## AIM OF THE EXERCISE
Check which lines in the records hold "Select" and report how many there are, with no other text.

## THE INPUT

***

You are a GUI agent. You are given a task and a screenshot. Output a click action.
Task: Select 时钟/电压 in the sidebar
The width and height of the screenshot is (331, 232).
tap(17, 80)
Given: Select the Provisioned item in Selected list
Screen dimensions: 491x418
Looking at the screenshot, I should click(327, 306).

***

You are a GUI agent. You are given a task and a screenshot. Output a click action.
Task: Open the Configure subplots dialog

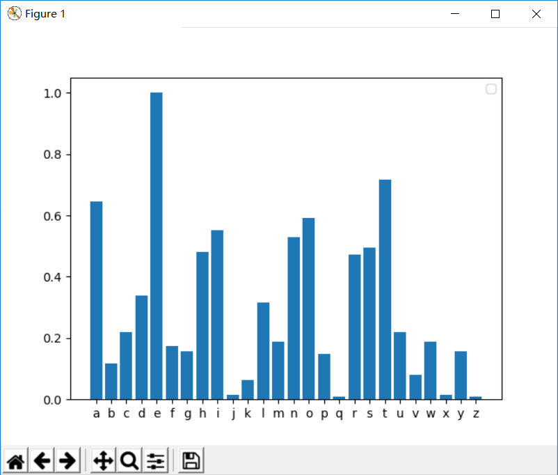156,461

***

## ANSWER TO THIS TASK
2